What to work on: Print the lines of the listing below, from the line with "Open the 娱乐 category tab" up to and including the line with "[x=90, y=49]", reproducing each one character for character.

Exercise materials:
——————————

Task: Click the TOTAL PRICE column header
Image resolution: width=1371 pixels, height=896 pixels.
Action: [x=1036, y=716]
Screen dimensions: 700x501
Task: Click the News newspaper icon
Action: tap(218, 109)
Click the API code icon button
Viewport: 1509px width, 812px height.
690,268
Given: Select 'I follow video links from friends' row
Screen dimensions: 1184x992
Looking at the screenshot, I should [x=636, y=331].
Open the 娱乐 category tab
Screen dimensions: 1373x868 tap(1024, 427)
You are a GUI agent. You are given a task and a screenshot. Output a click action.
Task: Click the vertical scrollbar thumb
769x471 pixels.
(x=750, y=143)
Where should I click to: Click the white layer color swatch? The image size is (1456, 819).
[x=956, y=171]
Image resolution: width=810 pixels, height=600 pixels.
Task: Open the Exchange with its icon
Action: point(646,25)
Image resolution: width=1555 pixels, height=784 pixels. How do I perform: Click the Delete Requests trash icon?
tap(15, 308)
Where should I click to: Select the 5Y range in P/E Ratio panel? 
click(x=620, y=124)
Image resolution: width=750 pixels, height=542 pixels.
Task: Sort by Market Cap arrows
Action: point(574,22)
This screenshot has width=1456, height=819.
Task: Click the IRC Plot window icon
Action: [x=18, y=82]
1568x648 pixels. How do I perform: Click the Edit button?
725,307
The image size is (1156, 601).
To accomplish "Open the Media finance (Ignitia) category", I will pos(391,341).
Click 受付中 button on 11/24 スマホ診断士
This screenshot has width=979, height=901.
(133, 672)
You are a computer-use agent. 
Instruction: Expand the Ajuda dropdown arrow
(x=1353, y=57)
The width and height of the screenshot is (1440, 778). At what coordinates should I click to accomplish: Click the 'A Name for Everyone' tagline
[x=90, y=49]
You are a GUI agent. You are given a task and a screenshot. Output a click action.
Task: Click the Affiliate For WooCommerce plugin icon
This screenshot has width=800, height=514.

——————————

The solution:
Open the 娱乐 category tab
Screen dimensions: 1373x868 tap(1024, 427)
You are a GUI agent. You are given a task and a screenshot. Output a click action.
Task: Click the vertical scrollbar thumb
769x471 pixels.
(x=750, y=143)
Where should I click to: Click the white layer color swatch? The image size is (1456, 819).
[x=956, y=171]
Image resolution: width=810 pixels, height=600 pixels.
Task: Open the Exchange with its icon
Action: point(646,25)
Image resolution: width=1555 pixels, height=784 pixels. How do I perform: Click the Delete Requests trash icon?
tap(15, 308)
Where should I click to: Select the 5Y range in P/E Ratio panel? 
click(x=620, y=124)
Image resolution: width=750 pixels, height=542 pixels.
Task: Sort by Market Cap arrows
Action: point(574,22)
This screenshot has width=1456, height=819.
Task: Click the IRC Plot window icon
Action: [x=18, y=82]
1568x648 pixels. How do I perform: Click the Edit button?
725,307
The image size is (1156, 601).
To accomplish "Open the Media finance (Ignitia) category", I will pos(391,341).
Click 受付中 button on 11/24 スマホ診断士
This screenshot has width=979, height=901.
(133, 672)
You are a computer-use agent. 
Instruction: Expand the Ajuda dropdown arrow
(x=1353, y=57)
The width and height of the screenshot is (1440, 778). At what coordinates should I click to accomplish: Click the 'A Name for Everyone' tagline
[x=90, y=49]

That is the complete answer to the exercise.